Portrait of contrasts

United Nations High Commissioner for Human Rights Louise Arbour issued a statement on Sunday in honour of the International Day of Commemoration in memory of the victims of the Holocaust, which read in part: “This day provides the international community with a sober moment of reflection and remembrance. We must honour the memory of those who fell victims to the most horrendous manifestations of discrimination, hatred and intolerance. In doing so, we reaffirm their dignity as human beings, and our collective failure to extend to them the protection to which they were entitled.

“As we continue to be confronted with expressions and manifestations of anti-Semitism, this day is a call on the world’s conscience and a reminder of the acute necessity to confront intolerance, bigotry, prejudice, ignorance and hatred, early and unequivocally. We can truly honour the victims of the Holocaust by pursuing all efforts to extend the real protection of international human rights law to all those who fall victim to its violations.”

Alas, it saddens us enormously to observe that the high commissioner’s words sound hollow. They seem to be nothing more than an empty, pro-forma concession to the protocolary demands of her office, devoid of gravitas or sincerity.

This conclusion, unfortunately, is inescapable, for Arbour’s actions belie her words. The manifestations of anti-Semitism to which she demonstratively points her conscience are unceasingly aimed at Israel, the “Jew” among the nations and, as all anti-Semites obsess, the state of “the Jews.”

Last week, for the third time in its brief two-year history, the UN Human Rights Council, whose mission she shares and whose work she supports in a broad sense, rebuked Israel for alleged human rights violations in Gaza. Syria, the internationally well-known, even staunch, defender of the human and governmental rights of the Assad family and their Alawite kinsmen, introduced an anti-Israel resolution that passed by a vote of 30 in favour and one opposed, with 15 abstentions and one delegation absent.

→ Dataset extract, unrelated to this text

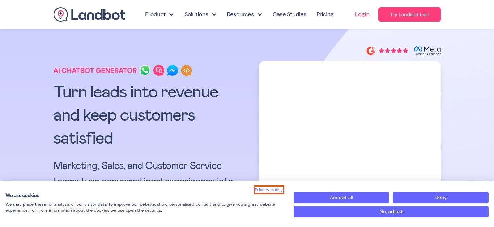494x227 pixels.
Task: Open the Case Studies page
Action: click(x=289, y=14)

Arbour lent credence to the false notion that Israel was to blame for the plight of the Gazans. Speaking to the 47-member council in Geneva and referring to the “level of desperation” of the Palestinians in Gaza, she said Israel must lift restrictions on delivery of humanitarian aid. Only Canada opposed the Syrian proposal.

Adding further moral emphasis to its vote at the Human Rights Council, Canada also announced last week that it would not take part in “Durban II,” the UN’s world conference against racism, slated for 2009, that’s being organized by such poster countries for human rights protection as Libya, Iran and Cuba. Foreign Minister Maxime Bernier and Secretary for State and Multiculturalism Jason Kenney rightly noted that the conference had already “degenerated” into a travesty.

The government deserves high praise. Its actions against anti-Semitism – confronting “intolerance, bigotry, prejudice, ignorance and hatred”  – paint a stark portrait in contrast to those of the high commissioner.